CALDO ESTREMO: si proseguirà fino a metà mese, poi forse un CAMBIAMENTO
Caldo estremo in Italia e su una buona fetta di Continente almeno fino a metà mese, poi forse la situazione inizierà a cambiare.

Si fa molta fatica a trovare argomenti interessanti in campo meteorologico quando si è soggiogati dal sollevamento del tutto anomalo delle fasce tropicali verso nord. Il clima presenta infatti una bollente monotonia per migliaia di chilometri e gli unici fenomeni menzionabili sono i temporali di calore che fanno (e faranno) la felicità di pochi e l’infelicità di molti sotto il profilo idrico e termico sul nostro Continente. Vi diciamo queste cose perchè nei prossimi 10 giorni questo tipo di temporali saranno l’unica variazione sul tema al caldo esagerato ed al sole implacabile che renderanno il terreno sempre meno resiliente alla sopportazione di un simile fardello atmosferico.
La prima mappa è la media degli scenari del modello GFS elaborato su base grafica Meteociel e valida per giovedi 16 luglio; si tratta delle temperature a 1500 metri.
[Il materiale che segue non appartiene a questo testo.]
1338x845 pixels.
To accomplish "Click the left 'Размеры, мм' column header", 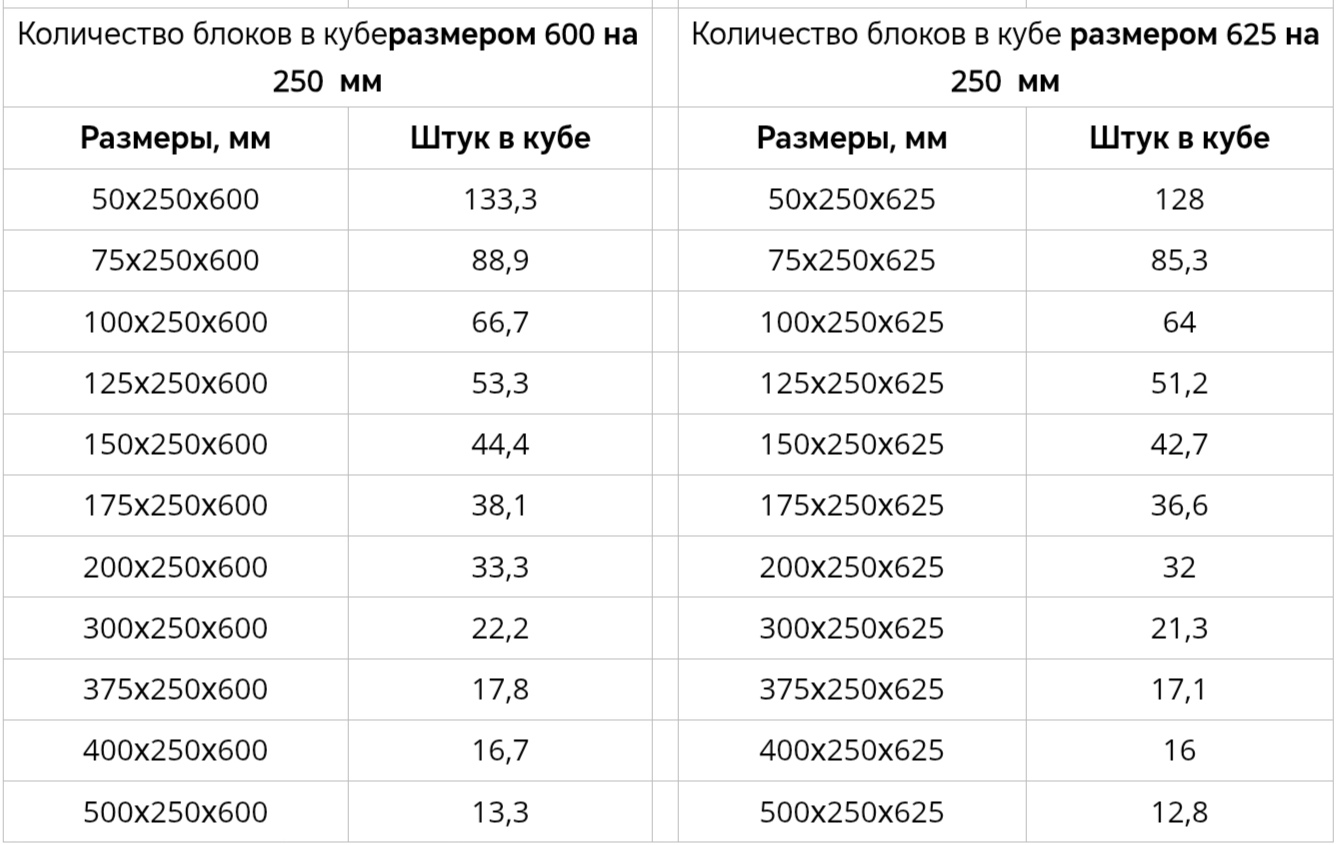I will coord(175,138).
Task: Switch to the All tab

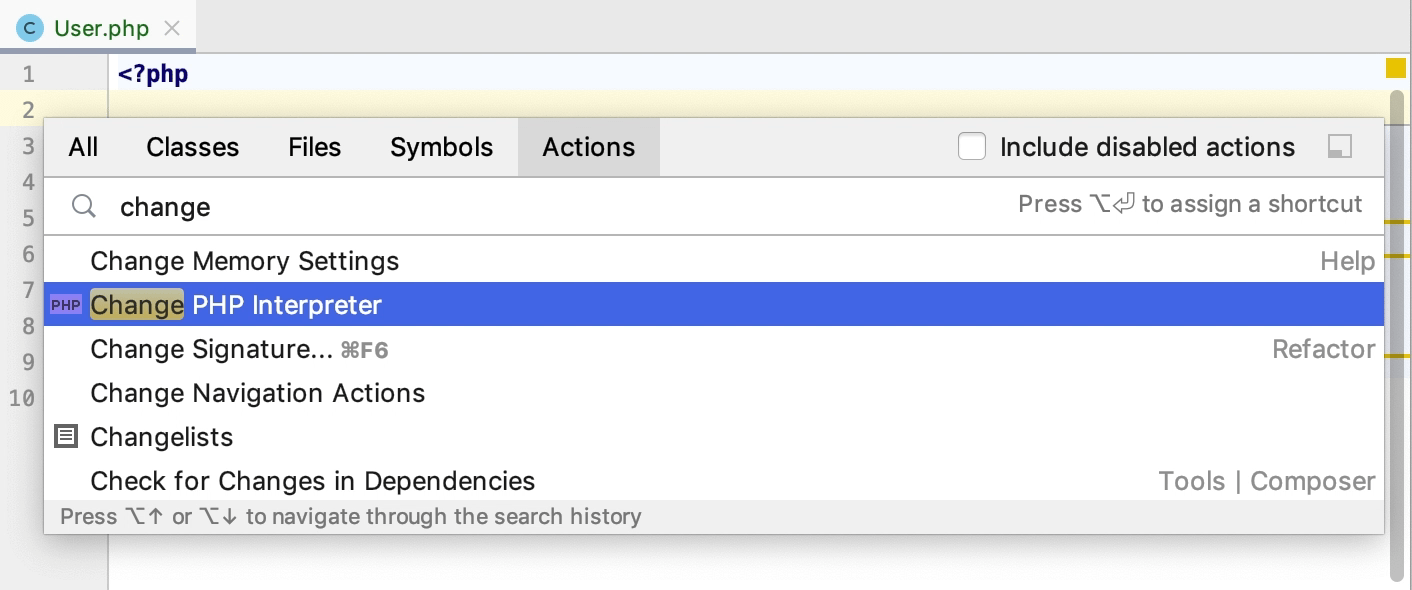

Passano i giorni, ma siamo costretti a mostrarvi le stesse mappe oltre a raccontarvi sempre le stesse cose. Il blocco circolatorio che ci sta interessando non consente situazioni diverse rispetto a ciò che abbiamo già detto. Ecco un Mediterraneo infuocato da una canicola estesa e persistente che alle nostre latitudini non dovrebbe nemmeno esistere, se non con tempi molto dilatati nel tempo (un secolo, due secoli e via dicendo).
LA SPERANZA è sempre rivolta alla fine della seconda decade di luglio, ma per il momento il segnale per una svolta termo-barica decisa è debole e non ancora in grado di scandire una sicura linea di tendenza. Vi proponiamo comunque la media degli scenari del modello GFS elaborata su base grafica Meteociel e valida per lunedì 20 luglio – si tratta sempre delle temperature a 1500 metri.

La cupola rovente dovrebbe abbassarsi di latitudine lasciando quantomeno il nord e parte del centro sotto condizioni di caldo più sopportabile e forse qualche temporale maggiormente organizzato. Sul resto d’Italia ancora niente da fare, con caldo intenso e quasi completa assenza di fenomeni.